Bethpage was the site of the 2002 Open, won by Tiger Woods, and was used again seven years later when Lucas Glover held off — among others — Phil Mickelson and David Duval to win a rain-soaked affair that saw a Monday finish.

Pinehurst No. 2 is another example of a historic and classic American golf course starting a new tradition.

Finished in 1907, the Donald Ross design hosted the 1936 PGA Championship and the 1951 Ryder Cup before exiting major championship golf until the 1999 U.S. Open. Even before Payne Stewart’s famous putt fell on the 72nd green, giving him his third major title, the USGA decided that the event was such a success that they agreed to return to the Sandhills six years later.

Not since Massachusetts’ Myopia Hunt Club was used four times between 1898 and 1908 has the U.S. Open returned so quickly. Now, the Number 2 course, since restored by 2-time Masters champion Ben Crenshaw and his partner Bill Coore, is considered the east coast version of Pebble Beach.
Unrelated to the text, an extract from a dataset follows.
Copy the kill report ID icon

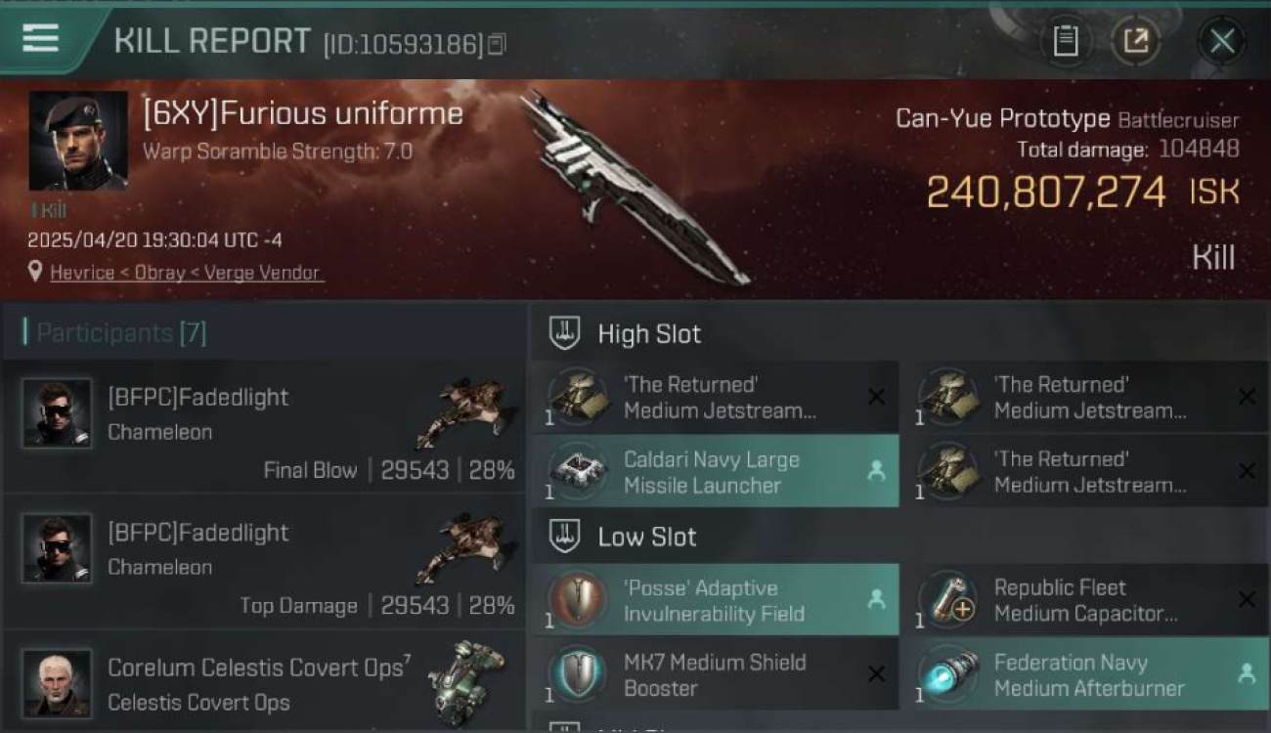click(497, 44)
It is scheduled to host it’s fourth Open in 2024. Even Pebble is a relatively new tradition for the USGA. They first brought the Open to the Monterrey Peninsula in 1972 and will return two summers from now for the 6th time, far short of the nine held at Oakmont in suburban Pittsburgh, last year’s location.
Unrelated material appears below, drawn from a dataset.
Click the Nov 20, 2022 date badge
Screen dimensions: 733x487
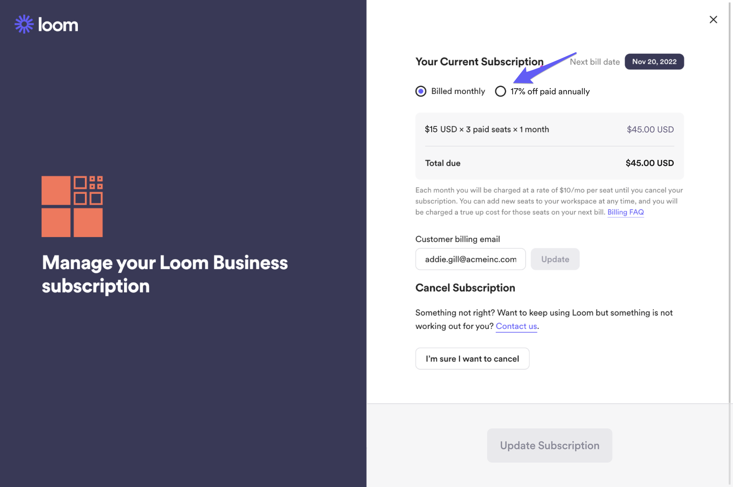(654, 61)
For decades, the U.S. Open has been synonymous with history, tradition and classic American designs. It had been, among other things, what separated the Open from the PGA Championship. That organization force-fed us Valhalla in Louisville, KY and Whistling Straits in that old plumbing town of Kholer, WI, before either was worthy of such an honor. That was supposed to be beneath the standards of the USGA, who preferred a connection to the games’ history.

Places like Shinnecock Hills, The Country Club and Merion Golf Club don’t have that much in common apart from a shared history in the lore of the sport. Corey Pavin’s 4-wood in 1995 to hold off Greg Norman (Shinnecock). Francis Ouimet, the amateur, defeating legendary professionals Harry Vardon and Ted Ray in 1913 (The Country Club). Ben Hogan’s 1-iron on the 72nd hole at Merion in 1950 is one of the most photographed in all of sports.

Should new be off limits to the USGA? Not necessarily, but untested should be. What’s the rush?

Fortunately, after this foray into the former cattle ranch that is Erin Hills, the USGA is scheduled to visit recognizable and venerable courses for the next nine years. From Shinnecock to Pebble to Oakmont to Winged Foot to Pinehurst the names drip with memories of the game’s legends. The lone exception being in 2023 when the Open visits the 120 year old Los Angeles Country Club for the first time.

Now, that’s the kind of new tradition befitting of a U.S. Open.